Arrive ensuite un passage des plus excellents, probablement l'un des plus beau que nous ayons fait jusqu'à maintenant. L'escalade se fait entre la paroi principale et une structure très célèbre appelée El Cap Spire.

El Cap Spire vu d'au-dessus avec tout notre grément.

Il s'agit en fait d'une immense tour de granite complètement détachée du mur de 1,5m environ. L'espace entre la tour et le mur prend l'allure d'un immense tunnel caverneux de 25m de haut. Le soleil ne peut y pénétrer et l'air y est particulièrement frais en cette chaude journée. Le contraste est particulièrement remarqué par mes tétines. C'est peut-être juste de l'excitation aussi.
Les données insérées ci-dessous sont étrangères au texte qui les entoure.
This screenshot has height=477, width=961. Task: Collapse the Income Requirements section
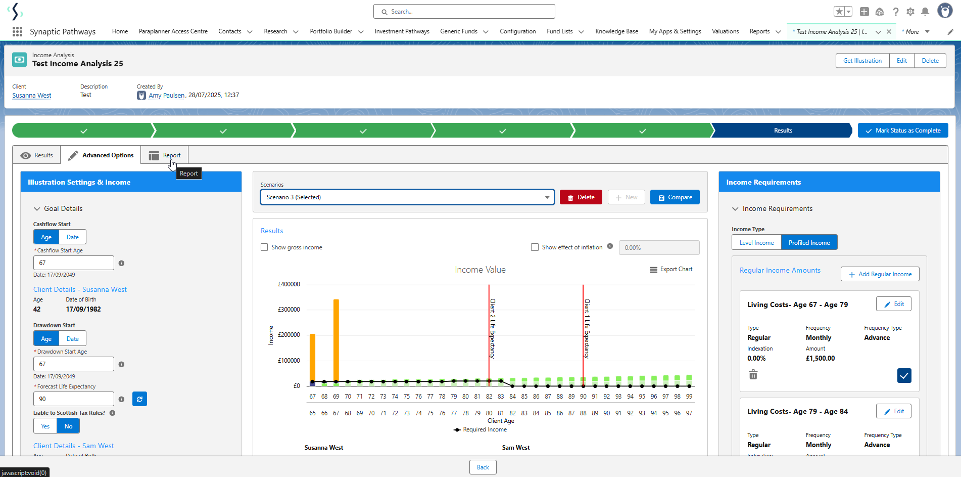pyautogui.click(x=735, y=209)
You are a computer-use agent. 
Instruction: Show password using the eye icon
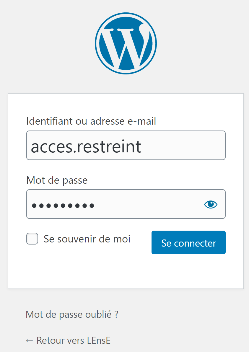(211, 204)
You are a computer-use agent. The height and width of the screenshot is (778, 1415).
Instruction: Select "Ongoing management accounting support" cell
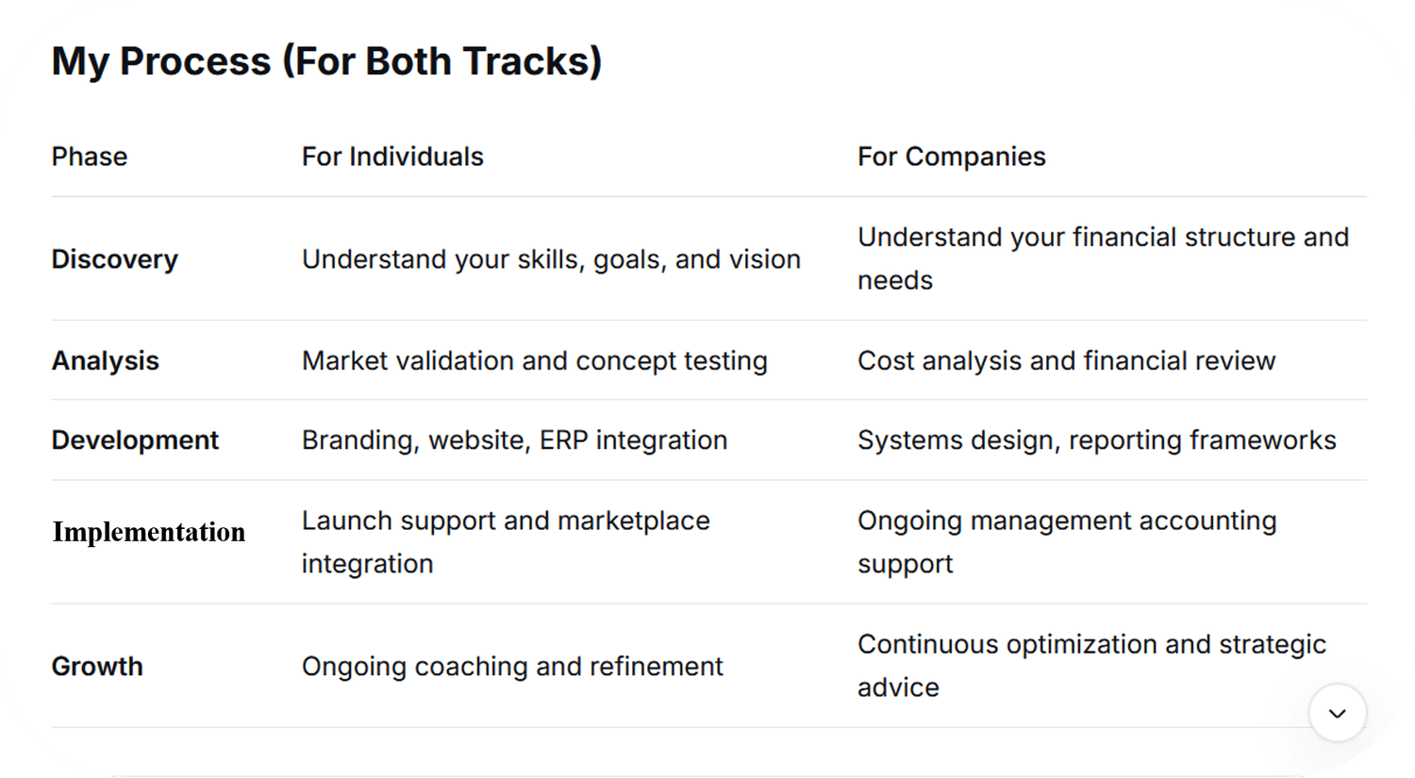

L'escalade suit une très esthétique fissure, bien que plus soutenue que la cote qui lui est attribuée dans le topo. N'empêche, j'ai vraiment beaucoup de plaisir à y insérer mes membres (et non mon membre). Et que dire de la sortie qui comporte un mouvement assez engagé pour atteindre la tour!! C'est qu'elle est assez éloignée! En tête, je n'ai pas eu le courage de faire un dyno comme Jeff (un dyno est une impulsion pour sauter de prises en prises). C'était probablement moins spectaculaire, mais plus adapté à ma situation.

Jeff juste avant le mouvement pour rejoindre El Cap Spire. Oui j'ai le brin de corde dans la main, on voit l'ombre!

Nous sommes sur El Cap Spire, le plus bel endroit pour faire du camping au monde!


Ça vaut bien une bière!!

2 gars très heureux

Alors que nous nous préparons à nous coucher, 2 français arrivent. Devinez quoi, ils grimpent en Frenchfree! Selon Jeff, la définition exacte de ce terme (blague d'escalade). Leur objectif est de grimper le mur en 2 jours (ils ont peu de temps dans leur horaire). Quand même impressionnant considérant qu'il n'y a qu'un seul des deux qui grimpe en tête.

19.(2e essai) Jeff - 5.11a - 50m - Monster Offwitdh.
20. Dan - 5.10a - 35m -Varié, très très beau. Spectaculaire même.